C’è una via d’uscita dallo scenario attuale di una cultura ridotta a intrattenimento, a business? La proliferazione di festival è un fenomeno sintomatico di questi tempi. Quello di Mantova conferma, di anno in anno, il proprio successo di pubblico. Città stracolma di visitatori, tutto esaurito in alberghi e ristoranti, celebrazioni per il decimo anniversario, mega-eventi che permettono alle folle di assistere a divertenti incontri con gli scrittori di fama nazionale e internazionale nel ruolo di showmen e affabulatori. La questione non riguarda la presenza di grandi nomi che pure è assicurata. La presenza dell’allieva lacaniana Luce Irigaray – la mitica autrice di Speculum -, della linguista e psicoanalista Julia Kristeva, della sociologa Barbara Duden, e poi di Edoardo Sanguineti, Dario Fo, il glorioso ultraottantenne Jorge Semprún (indimenticabile il Il grande viaggio sulla sua esperienza di deportazione) e tanti altri ancora garantiscono la qualità alta. Si dovrebbe invece riflettere sul cambiamento del sistema, sul ruolo preponderante che festival e mass media hanno nell’influenzare le scelte letterarie, i canoni estetici e ideologici. Nei calendari festivalieri abbondano comici, cantanti, attori di televisione, tutti assieme a parlare di Dio e della gastronomia, di globalizzazione e cartoni animati.
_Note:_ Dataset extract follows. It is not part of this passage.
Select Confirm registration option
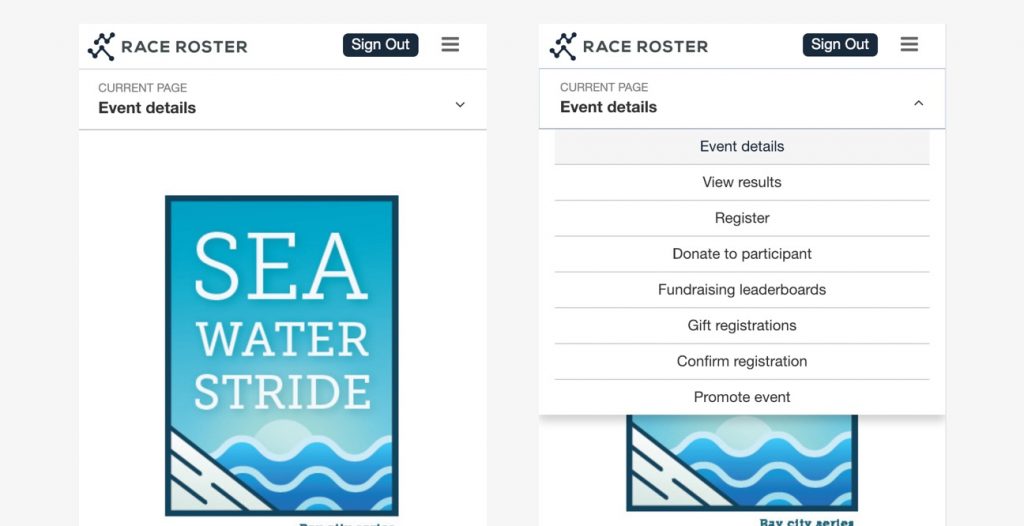Screen dimensions: 1024x526 (x=741, y=362)
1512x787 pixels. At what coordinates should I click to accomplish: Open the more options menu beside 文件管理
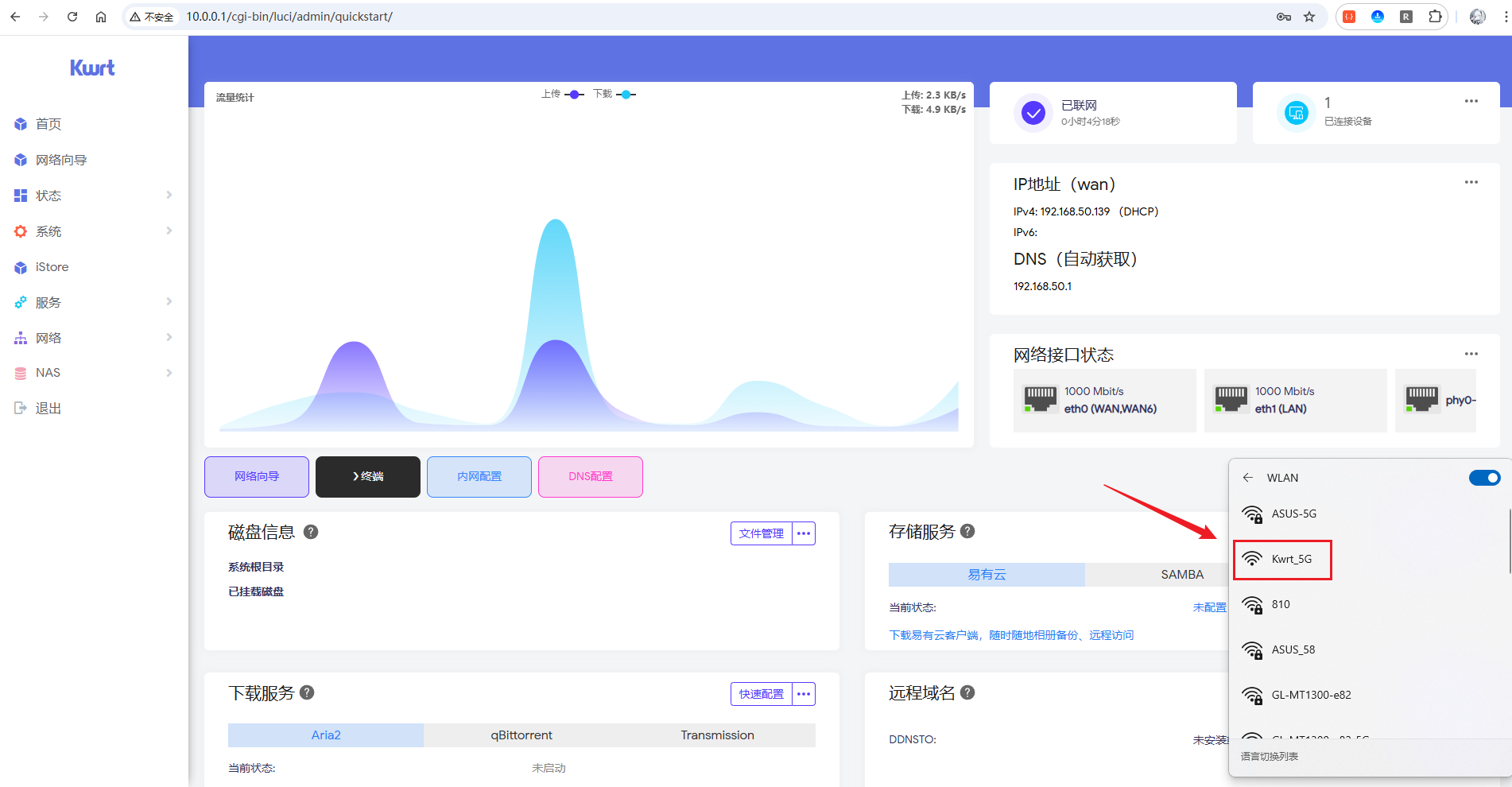point(804,533)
Non è, beninteso, la commistione tra cultura “alta” e cultura “bassa” a scandalizzare – anzi – ma è lo scivolìo lento e inarrestabile della cultura per la china dell’intrattenimento a preoccupare. Cosa succederebbe se la letteratura dovesse trarre conferma delle proprie tendenze dal successo commerciale e di pubblico di simili manifestazioni? E’ già così, possiamo dire addio alla critica giornalistica legata alla ricerca letteraria. E della critica partigiana, schierata a difesa di una propria poetica, di una propria interpretazione del mondo si sono addirittura perse le tracce. Restano, al loro posto, le polemiche sterili sui giornali, i salotti televisivi, i grandi eventi di pubblico e, in fondo, la critica accademica, ultraspecializzata, preoccupata dei circoli di potere all’interno delle università.